Accurate characterization of subsurface heterogeneity is challenging but essential for applications such as reservoir pressure management, geothermal energy extraction and CO$_2$, H$_2$, and wastewater injection operations. This challenge becomes especially acute in extreme pressure events, which are rarely observed but can strongly affect operational risk. Traditional history matching and inversion techniques rely on expensive full-physics simulations, making it infeasible to handle uncertainty and extreme events at scale. Purely data-driven models often struggle to maintain physics consistency when dealing with sparse observations, complex geology, and extreme events. To overcome these limitations, we introduce a physics-informed machine learning method that embeds a differentiable subsurface flow simulator directly into neural network training. The network infers heterogeneous permeability fields from limited pressure observations, while training minimizes both permeability and pressure losses through the simulator, enforcing physical consistency.
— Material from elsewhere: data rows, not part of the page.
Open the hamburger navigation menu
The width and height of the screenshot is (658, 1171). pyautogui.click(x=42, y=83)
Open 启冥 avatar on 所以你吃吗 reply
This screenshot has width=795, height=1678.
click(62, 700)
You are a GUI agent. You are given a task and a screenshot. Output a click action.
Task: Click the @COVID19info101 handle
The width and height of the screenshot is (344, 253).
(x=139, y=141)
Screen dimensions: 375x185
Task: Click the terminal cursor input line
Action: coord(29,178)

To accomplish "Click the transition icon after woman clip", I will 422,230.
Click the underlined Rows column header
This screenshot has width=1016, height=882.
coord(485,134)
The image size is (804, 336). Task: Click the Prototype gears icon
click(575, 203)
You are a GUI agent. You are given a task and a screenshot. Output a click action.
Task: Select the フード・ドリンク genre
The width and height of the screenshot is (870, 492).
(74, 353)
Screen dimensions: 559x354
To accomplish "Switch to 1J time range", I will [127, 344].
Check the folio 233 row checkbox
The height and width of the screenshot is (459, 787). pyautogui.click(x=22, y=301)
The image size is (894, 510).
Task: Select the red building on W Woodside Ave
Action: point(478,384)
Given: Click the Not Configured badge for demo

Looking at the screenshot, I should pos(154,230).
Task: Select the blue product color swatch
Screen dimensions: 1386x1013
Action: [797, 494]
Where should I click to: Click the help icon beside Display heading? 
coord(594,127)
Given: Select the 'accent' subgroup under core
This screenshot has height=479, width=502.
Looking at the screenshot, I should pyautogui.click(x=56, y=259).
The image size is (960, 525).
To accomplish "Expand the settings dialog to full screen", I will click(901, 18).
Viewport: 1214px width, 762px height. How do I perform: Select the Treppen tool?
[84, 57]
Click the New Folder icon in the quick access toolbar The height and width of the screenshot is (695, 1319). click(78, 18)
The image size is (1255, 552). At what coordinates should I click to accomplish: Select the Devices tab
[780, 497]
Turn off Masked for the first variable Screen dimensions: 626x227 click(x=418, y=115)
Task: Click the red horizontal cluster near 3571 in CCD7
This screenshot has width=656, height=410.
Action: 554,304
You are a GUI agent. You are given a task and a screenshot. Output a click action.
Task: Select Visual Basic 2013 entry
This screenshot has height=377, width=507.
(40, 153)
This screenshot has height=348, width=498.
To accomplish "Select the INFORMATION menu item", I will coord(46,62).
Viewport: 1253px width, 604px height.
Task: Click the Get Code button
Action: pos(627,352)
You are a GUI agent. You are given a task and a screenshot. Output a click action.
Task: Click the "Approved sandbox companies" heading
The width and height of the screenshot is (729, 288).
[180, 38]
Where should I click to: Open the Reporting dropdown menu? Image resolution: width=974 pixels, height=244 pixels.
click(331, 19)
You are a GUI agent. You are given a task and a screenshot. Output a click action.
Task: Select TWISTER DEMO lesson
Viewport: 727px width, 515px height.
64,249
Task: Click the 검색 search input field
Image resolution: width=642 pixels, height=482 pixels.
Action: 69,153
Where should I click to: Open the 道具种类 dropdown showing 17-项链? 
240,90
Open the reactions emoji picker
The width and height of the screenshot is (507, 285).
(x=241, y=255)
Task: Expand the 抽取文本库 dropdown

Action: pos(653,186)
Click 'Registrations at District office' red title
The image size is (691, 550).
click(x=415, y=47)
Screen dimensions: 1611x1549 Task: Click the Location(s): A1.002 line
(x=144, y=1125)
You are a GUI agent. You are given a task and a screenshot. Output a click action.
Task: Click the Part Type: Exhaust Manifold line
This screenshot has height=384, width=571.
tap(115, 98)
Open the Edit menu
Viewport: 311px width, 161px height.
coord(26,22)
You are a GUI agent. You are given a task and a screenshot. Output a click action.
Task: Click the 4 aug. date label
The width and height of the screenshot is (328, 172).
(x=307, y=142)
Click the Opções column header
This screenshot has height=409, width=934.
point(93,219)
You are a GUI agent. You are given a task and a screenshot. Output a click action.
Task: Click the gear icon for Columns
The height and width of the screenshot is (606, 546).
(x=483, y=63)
Because the simulator is used only during training, inference remains fast once the model is learned. In an initial test, the proposed method reduces the pressure inference error by half compared with a purely data-driven approach. We then extend the test over eight distinct data scenarios, and in every case, our method produces significantly lower pressure inference errors than the purely data-driven model. We also evaluate our method on extreme events, which represent high-consequence data in the tail of the sample distribution. Similar to the bulk distribution, the physics-informed model maintains higher pressure inference accuracy in the extreme event regimes. Overall, the proposed method enables rapid, physics-consistent subsurface inversion for real-time reservoir characterization and risk-aware decision-making.